EXERCISE AIM → Output the lines of the listing exactly as they appear, starting from the line containing "This screenshot has width=437, height=472." and continuing through the end of the listing, with both ends included.

RECORDS SHOWN →
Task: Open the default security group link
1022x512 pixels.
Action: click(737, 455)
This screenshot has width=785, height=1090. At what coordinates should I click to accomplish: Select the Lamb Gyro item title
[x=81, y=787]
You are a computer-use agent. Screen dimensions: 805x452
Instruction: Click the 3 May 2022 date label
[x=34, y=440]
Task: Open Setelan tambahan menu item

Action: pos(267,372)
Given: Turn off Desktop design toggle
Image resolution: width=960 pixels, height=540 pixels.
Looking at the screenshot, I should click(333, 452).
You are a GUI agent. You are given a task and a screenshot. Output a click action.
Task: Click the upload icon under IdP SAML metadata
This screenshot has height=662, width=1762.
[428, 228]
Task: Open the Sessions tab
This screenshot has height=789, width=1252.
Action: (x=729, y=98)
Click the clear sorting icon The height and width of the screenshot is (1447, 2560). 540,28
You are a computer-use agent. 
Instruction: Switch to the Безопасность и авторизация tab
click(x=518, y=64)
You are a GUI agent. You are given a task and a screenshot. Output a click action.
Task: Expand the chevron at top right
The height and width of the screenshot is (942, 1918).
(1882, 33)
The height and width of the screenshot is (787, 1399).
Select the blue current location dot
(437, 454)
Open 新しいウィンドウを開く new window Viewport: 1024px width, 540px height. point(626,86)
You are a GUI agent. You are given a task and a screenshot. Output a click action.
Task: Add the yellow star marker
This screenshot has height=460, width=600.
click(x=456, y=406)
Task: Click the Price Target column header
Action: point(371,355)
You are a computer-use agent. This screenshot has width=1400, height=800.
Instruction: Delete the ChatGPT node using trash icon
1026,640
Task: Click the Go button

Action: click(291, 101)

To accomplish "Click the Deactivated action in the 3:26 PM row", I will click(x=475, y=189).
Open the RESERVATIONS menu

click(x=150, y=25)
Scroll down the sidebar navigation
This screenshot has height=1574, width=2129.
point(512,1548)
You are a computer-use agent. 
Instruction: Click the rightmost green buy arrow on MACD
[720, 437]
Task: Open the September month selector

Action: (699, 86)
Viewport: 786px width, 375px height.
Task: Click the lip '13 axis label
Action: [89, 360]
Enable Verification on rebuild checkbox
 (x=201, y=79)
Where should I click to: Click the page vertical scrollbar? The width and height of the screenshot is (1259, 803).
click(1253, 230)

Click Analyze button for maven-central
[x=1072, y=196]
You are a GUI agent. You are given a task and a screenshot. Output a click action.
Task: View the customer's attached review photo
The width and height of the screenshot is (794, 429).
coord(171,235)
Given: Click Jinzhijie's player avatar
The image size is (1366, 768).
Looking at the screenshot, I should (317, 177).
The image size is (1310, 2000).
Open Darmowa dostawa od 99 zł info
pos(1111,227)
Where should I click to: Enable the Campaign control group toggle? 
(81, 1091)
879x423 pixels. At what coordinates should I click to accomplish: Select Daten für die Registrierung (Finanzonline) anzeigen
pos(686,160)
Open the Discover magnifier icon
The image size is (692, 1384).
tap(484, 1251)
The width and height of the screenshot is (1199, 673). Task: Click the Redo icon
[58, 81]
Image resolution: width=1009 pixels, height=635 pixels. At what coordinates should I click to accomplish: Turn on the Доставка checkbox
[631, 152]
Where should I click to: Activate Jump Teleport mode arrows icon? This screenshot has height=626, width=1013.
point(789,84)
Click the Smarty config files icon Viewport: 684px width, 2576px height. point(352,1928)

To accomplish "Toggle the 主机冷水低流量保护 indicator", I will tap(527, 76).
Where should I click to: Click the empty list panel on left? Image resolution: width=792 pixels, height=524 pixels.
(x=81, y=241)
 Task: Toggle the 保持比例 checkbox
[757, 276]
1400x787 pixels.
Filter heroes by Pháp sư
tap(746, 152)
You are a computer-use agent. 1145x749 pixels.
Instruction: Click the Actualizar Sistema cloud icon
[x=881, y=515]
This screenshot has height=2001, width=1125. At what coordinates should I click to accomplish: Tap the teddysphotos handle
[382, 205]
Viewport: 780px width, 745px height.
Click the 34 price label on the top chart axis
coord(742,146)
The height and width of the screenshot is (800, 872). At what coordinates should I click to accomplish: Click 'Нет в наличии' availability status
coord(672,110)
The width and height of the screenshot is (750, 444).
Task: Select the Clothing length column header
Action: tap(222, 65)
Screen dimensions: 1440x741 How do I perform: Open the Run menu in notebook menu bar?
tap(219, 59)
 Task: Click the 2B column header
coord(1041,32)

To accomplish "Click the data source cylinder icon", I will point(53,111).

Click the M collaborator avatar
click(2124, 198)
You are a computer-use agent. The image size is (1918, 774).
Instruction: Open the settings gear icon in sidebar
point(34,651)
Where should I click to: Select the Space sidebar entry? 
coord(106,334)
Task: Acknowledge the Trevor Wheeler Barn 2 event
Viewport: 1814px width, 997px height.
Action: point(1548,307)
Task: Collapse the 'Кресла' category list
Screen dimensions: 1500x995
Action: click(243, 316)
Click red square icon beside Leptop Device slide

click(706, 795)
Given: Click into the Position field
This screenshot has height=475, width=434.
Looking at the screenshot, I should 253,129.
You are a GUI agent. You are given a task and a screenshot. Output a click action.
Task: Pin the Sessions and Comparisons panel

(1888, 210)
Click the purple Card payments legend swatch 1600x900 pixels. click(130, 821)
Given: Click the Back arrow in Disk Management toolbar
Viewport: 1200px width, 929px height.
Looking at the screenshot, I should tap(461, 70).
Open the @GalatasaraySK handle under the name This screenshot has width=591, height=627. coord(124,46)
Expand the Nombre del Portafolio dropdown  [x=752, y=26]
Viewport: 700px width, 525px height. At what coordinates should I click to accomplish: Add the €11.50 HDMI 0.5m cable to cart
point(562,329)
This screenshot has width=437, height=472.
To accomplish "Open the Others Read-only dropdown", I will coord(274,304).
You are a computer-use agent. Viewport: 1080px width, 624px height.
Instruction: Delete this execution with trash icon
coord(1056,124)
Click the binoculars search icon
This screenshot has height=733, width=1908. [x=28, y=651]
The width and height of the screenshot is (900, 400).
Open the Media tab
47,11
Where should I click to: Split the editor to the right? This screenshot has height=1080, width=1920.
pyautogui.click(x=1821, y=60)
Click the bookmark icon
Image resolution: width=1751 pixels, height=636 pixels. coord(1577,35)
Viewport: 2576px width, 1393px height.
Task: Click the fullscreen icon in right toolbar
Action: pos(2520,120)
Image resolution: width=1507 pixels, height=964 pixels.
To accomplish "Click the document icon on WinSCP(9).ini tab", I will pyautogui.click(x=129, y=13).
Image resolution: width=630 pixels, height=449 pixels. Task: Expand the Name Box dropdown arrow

EXERCISE SOLUTION →
This screenshot has width=437, height=472.
To accomplish "Open the Others Read-only dropdown", I will coord(274,304).
You are a computer-use agent. Viewport: 1080px width, 624px height.
Instruction: Delete this execution with trash icon
coord(1056,124)
Click the binoculars search icon
This screenshot has height=733, width=1908. [x=28, y=651]
The width and height of the screenshot is (900, 400).
Open the Media tab
47,11
Where should I click to: Split the editor to the right? This screenshot has height=1080, width=1920.
pyautogui.click(x=1821, y=60)
Click the bookmark icon
Image resolution: width=1751 pixels, height=636 pixels. coord(1577,35)
Viewport: 2576px width, 1393px height.
Task: Click the fullscreen icon in right toolbar
Action: pos(2520,120)
Image resolution: width=1507 pixels, height=964 pixels.
To accomplish "Click the document icon on WinSCP(9).ini tab", I will pyautogui.click(x=129, y=13).
Image resolution: width=630 pixels, height=449 pixels. Task: Expand the Name Box dropdown arrow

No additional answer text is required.